Impacts of fine-tuning text encoder for Stable Diffusion LoRA

How does training the text encoder impact our fine-tuning for Stable Diffusion LoRA

The text encoder is used as conditioning to the UNet through cross attention. This takes the final logits (final layer of the text encoder from CLIP or OpenCLIP) to the K and Q of the cross attention. This gives us some impacts of the cross attention as it impacts the UNet.

Cross attention

Cross attention is a way of crossing the attention of 2 distinct mediums so we can merge the 2 together to create something new. This is used in Stable Diffusion to take text and have it impact the resulting image denoising. This is also how text to 3d, text to video and so on are utilizing these aspects.

Why train the text encoder?

We can note that original version of LoRA training did not include text-encoder training. This is because the text encoder from CLIP is zero-shot roughly meaning it’s good at classifiying new things without being trained on it. So this means it is roughly really good at knowing what your trying to produce in the image from the text without being trained.

Downsides of training the text encoder

Flexibility

Training the text encoder has downsides of moving away from the zero shot and moving it more towards the training dataset. This is to say that as we train the text encoder we remove some flexibility that the original CLIP text encoder has.

Language drift

Text encoder language drift where you train tokens shared by multiple words in different directions. This can make training more difficult as you may be training certain tokens away from their original usage to your usage during training. The more aligned your tokens are the less difficult and less moving away from the zero shot flexibility.

Conditioning without a direct loss

When training the text encoder with the UNet we do not have a direct control over the loss value for the text encoder. We only have the loss from the UNet prediction. This is because the impacts of the text encoder is limited on the results but it’s directly related to denoising or creating the image through denoising.

This is why it is suggested to limit the learning rate for the text encoder training because it is not directly calibrated but in combination to the UNet training.

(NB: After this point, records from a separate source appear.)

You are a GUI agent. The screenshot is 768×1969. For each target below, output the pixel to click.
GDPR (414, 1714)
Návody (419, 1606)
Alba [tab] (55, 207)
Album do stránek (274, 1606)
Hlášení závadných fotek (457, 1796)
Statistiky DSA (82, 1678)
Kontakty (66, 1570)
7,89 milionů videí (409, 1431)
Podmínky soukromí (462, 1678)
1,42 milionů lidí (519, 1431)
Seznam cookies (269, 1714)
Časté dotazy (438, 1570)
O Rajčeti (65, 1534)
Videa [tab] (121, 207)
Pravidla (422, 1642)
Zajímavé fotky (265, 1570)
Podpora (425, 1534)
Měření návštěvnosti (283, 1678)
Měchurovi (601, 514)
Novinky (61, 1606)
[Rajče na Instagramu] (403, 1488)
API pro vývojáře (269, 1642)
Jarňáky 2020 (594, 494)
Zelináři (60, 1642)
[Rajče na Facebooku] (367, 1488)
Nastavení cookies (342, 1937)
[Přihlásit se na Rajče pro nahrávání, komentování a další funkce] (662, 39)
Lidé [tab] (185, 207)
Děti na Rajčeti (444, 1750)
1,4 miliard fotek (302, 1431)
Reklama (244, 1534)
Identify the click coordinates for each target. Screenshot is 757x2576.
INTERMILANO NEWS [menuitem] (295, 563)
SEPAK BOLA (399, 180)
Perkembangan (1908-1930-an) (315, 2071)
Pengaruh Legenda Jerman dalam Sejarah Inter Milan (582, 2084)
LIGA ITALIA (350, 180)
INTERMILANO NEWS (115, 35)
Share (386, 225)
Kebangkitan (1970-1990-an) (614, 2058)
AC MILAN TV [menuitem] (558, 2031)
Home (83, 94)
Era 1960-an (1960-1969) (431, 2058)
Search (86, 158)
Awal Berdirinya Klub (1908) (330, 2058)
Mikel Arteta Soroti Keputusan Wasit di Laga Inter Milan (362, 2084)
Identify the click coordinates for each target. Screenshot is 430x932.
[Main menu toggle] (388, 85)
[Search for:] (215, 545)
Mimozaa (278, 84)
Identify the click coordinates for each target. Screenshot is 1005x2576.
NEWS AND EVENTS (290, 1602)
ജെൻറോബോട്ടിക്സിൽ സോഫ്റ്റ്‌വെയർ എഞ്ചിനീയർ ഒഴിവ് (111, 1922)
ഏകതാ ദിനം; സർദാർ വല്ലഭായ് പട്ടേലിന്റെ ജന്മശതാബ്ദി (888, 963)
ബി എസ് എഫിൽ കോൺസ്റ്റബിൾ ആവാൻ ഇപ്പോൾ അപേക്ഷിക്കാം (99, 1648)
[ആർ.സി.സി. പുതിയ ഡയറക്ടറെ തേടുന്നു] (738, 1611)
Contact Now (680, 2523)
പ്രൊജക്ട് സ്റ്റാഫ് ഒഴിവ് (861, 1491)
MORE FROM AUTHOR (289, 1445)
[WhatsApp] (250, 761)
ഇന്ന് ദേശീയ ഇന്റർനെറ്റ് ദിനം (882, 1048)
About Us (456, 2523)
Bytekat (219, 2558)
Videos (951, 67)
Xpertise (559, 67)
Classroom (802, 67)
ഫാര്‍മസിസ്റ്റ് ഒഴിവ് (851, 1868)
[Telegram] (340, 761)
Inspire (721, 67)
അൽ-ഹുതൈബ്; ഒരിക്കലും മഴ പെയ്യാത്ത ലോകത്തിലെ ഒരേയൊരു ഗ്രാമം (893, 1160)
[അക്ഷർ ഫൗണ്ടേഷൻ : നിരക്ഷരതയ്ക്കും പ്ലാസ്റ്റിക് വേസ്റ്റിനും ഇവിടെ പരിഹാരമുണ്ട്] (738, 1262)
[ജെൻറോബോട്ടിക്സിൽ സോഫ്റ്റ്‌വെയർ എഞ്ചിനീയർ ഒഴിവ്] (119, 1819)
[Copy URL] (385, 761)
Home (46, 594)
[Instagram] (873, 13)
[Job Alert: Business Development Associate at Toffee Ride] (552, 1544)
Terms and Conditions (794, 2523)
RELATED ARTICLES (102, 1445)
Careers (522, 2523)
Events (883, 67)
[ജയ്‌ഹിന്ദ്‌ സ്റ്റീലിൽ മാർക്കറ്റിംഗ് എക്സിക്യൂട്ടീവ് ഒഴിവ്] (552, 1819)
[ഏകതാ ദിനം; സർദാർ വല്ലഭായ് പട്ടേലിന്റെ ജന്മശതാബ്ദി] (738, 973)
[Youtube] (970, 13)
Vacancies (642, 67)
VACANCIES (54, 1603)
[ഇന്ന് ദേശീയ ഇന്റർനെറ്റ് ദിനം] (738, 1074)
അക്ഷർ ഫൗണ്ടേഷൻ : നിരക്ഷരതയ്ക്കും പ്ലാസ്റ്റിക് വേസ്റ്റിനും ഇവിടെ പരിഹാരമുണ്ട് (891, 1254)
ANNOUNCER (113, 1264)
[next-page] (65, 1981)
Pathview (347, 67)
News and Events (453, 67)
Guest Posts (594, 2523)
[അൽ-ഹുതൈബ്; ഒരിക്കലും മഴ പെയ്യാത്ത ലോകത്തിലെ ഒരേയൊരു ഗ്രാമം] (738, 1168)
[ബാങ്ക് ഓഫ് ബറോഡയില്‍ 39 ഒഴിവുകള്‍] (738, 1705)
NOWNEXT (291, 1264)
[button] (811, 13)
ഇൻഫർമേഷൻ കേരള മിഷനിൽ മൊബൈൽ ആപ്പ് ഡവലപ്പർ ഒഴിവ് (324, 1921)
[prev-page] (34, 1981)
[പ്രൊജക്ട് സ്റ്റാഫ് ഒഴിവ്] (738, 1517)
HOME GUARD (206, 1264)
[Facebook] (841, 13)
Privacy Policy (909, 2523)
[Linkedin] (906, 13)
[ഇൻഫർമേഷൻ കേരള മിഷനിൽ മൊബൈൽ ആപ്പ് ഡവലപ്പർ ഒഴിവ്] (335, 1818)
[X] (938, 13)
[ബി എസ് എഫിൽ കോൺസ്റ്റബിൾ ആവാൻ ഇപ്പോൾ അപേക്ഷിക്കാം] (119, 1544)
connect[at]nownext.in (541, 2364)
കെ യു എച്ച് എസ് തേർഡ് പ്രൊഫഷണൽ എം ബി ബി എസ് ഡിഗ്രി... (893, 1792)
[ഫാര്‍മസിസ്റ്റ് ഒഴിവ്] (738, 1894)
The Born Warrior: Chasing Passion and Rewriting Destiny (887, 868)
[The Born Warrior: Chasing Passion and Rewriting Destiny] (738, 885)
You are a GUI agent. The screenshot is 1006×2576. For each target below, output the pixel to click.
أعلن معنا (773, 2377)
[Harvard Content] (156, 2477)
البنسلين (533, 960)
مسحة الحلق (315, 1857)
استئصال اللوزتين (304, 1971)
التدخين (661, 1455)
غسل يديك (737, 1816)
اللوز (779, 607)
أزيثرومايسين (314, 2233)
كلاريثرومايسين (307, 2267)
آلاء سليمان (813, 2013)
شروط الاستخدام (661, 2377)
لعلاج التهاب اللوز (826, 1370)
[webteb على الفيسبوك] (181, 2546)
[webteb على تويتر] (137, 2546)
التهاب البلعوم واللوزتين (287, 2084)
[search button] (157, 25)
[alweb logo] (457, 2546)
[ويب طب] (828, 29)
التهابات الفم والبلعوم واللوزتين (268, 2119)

Alternatives to training the text encoder

Only UNet training

Only training the UNet can work fine, even with various new terminologies. This is because the zero-shot nature of the text encoder works well enough to condition the image appropriately because we are changing the denoising to match the representation of the tokens from the text encoder. We may find that this is not adequate for various words/tokens but it may work better than you originally may expect.

Embeddings through Textual Inversion

Training the embeddings using Textual Inversion allows us to create new embeddings which can better follow our goals for how the text impacts producing the image.

Pivotal tuning inversion training

Pivotal tuning inversion is an adaptation to Pivotal tuning paper where you get the alignment of the image in editable space. For Stable Diffusion we use textual inversion embeddings to get the latent space localized to a good edibility space. This allows high flexibility of the resulting image creation by getting the latent space aligned.

Assessing impacts to training the text encoder for Stable Diffusion LoRA

Deciding on how much or little you may want to train the text encoder will depend on your goals. Experiment with the results at the extremes and see some of the impacts yourself. At inference you could disable the text encoder to see the impacts between with and without the text encoder.

Test X/Y

Make X/Y charts with and without the text encoder at inference.

Test text encoder LR

Test different learning rates for the text encoder.

Test embedding training impacts

Test making embeddings and using that at inference or during training to capture the impacts of your text without the language drift.

Pivotal tuning inversion training

Pivotal tuning inversion works by training an embedding and then training the LoRA after. Continuing the embedding training is a possibility but could cause overtraining of the embedding.